The Smith & Wesson Model 586, is a six- or seven-shot double-action revolver chambered for the .357 Magnum cartridge; it will also chamber and fire .38 Special cartridges. The Model 586 has a carbon steel construction and is available in a blued or nickel finish; it is essentially the same firearm as the Model 686, which has stainless steel construction. It is also known as the Distinguished Combat Magnum.

Description
In addition to being able to chamber and fire .357 Magnum cartridges, the 586 will  chamber and fire .38 Special cartridges as well as .38 Special +P (overpressure ammunition). The 586 has been available with 2½ in, 3 in, 4 in, 6 in, and 8⅜ in (64, 76, 102, 153, and 214 mm) barrel lengths as standard models and other barrel lengths either by special order from S&W's Performance Center custom shop, or acquired from or built by after-market gunsmiths. The barrel has a twist rate of 1/18.75 for the 158 grain bullet.

The Model 586 uses S&W's L (medium) revolver frame, with a K-frame-sized grip mated to a larger diameter cylinder. During the 1980s, Smith & Wesson developed its L-frame line of .357 Magnums: the Smith & Wesson Model 581, Model 586, Smith & Wesson Model 681, and Model 686. The Model 581 had a fixed notch type rear sight, whereas the 586 used a target style adjustable rear sight. These handguns had a major effect on both law enforcement and sporting markets. The 586 was introduced in 1980, while the 581 was discontinued in 1988.

The K-frame guns, though popular with police departments, were felt to be too light for full-power .357 ammunition, and a heavier and more durable gun was desired, in the same frame size. (This would avoid the complaints attaching to the larger, heavier N-frame Model 29 and Model 58.) Designed with  input from official S&W historian Roy Jinks, the L-frame was the result, and it quickly gained praise from policemen and hunters.

The 586 was discontinued in 1999. After a 13-year absence, it was reintroduced in 2012 with the aforementioned safety modifications, plus an improved yoke, as the 586-8 variant. These are produced with 4- and 6-inch barrel lengths, as part of Smith & Wesson's Classic line of revolvers.

Controversy rose when Smith & Wesson cooperated with the Clinton administration to modify their line of revolvers with an internal locking mechanism and other changes. That agreement resulted in a boycott by many firearms enthusiasts, which led to a dramatic drop in stock price, and nearly bankrupted the company. Smith & Wesson was sold to Saf-T-Hammer for a fraction of its true value.

SET TASK A:
Decide whether each statement, (i), (ii) and (iii), agrees with the Model 586 passage above. Answer yes or no for each and quote the words of the passage that decide it.
(i) The Model 586 has stainless steel construction.
(ii) The Model 581 used a target style adjustable rear sight.
(iii) The 586 was introduced in 1980.
SET TASK B:
Extend the Model 586 passage above, starting right after its final sentence.

DATASET:
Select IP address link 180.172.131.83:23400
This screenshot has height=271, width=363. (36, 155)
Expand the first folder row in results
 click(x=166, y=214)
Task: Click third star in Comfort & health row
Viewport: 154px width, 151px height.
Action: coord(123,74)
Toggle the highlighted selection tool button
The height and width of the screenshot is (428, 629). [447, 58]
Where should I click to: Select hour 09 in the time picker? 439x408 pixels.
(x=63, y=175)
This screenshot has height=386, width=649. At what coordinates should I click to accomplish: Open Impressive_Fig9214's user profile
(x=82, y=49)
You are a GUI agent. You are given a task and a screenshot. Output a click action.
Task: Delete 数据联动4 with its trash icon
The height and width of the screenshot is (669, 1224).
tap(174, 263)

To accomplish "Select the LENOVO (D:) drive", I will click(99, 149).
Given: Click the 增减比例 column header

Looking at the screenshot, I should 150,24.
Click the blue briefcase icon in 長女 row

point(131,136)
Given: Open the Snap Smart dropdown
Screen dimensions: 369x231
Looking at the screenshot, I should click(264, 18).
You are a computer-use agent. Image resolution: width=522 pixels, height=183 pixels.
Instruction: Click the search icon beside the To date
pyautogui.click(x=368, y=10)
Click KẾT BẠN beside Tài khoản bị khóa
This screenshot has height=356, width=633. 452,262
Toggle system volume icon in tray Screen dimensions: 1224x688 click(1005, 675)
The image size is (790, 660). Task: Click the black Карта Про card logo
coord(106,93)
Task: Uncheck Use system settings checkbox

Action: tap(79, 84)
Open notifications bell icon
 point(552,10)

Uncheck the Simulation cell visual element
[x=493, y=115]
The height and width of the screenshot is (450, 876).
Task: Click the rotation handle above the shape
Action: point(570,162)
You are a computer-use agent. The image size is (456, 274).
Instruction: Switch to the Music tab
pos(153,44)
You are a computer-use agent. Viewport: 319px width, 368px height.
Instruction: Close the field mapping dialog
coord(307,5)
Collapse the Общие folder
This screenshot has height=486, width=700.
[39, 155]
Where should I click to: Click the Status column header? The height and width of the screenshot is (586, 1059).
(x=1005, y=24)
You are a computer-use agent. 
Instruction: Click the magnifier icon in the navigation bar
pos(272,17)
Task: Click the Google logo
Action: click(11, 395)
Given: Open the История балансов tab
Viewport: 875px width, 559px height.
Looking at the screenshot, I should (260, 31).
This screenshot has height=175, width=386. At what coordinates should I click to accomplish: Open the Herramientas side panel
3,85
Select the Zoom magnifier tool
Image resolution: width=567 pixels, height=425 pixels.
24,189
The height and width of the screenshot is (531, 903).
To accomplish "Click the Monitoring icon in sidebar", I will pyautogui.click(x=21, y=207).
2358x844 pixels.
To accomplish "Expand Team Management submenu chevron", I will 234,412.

EXERCISE RESULT A:
(i) No: "The Model 586 has a carbon steel construction"
(ii) No: "The Model 581 had a fixed notch type rear sight, whereas the 586 used a target style adjustable rear sight."
(iii) Yes: "The 586 was introduced in 1980"

EXERCISE RESULT B:
Engineering and production changes
586 (no dash), 1980 Introduction model
586-1, 1986 radius stud package, floating hand
586-M, 1987 Product warning by S&W: M over stamped to signify a modification by factory or warranty station for 586 and 586-1
586-2, 1987 changed hammer nose, bushing and associated parts
586-3, 1988 new yoke retention system
586-4, 1993 change rear sight leaf, drill and tap frame, change extractor, Hogue grips
586-5, 1997 delete 8 3/8" barrel/change to MIM thumbpiece/Ship with Master trigger locks
586-6, 1997 change frame design to eliminate cylinder stop stud, eliminate serrated tangs, MIM hammer and trigger, change to internal lock.
586-7, 2004 Performance Center .38 Super, 6-Shot unfluted cylinder, 4" barrel, Stainless Steel, 250 Made, seven shot with internal lock
586-8, 2012 Reintroduction as a Classic Series with internal lock 6-shot 4" and 6" RR, WO TS SB

Recall
In 1987, seven years after the release of the Model 686, there were reports of cylinder binding with some types of standard .357 Magnum ammunition for L-frame revolvers manufactured before August 1987. S&W published a product warning and authorized free modification to the revolver. All affected revolvers repaired for this recall were stamped with an M on the yoke near the model number. Thus it is known as the M modification for all 686, 686-1, 586, and 586-1 revolvers.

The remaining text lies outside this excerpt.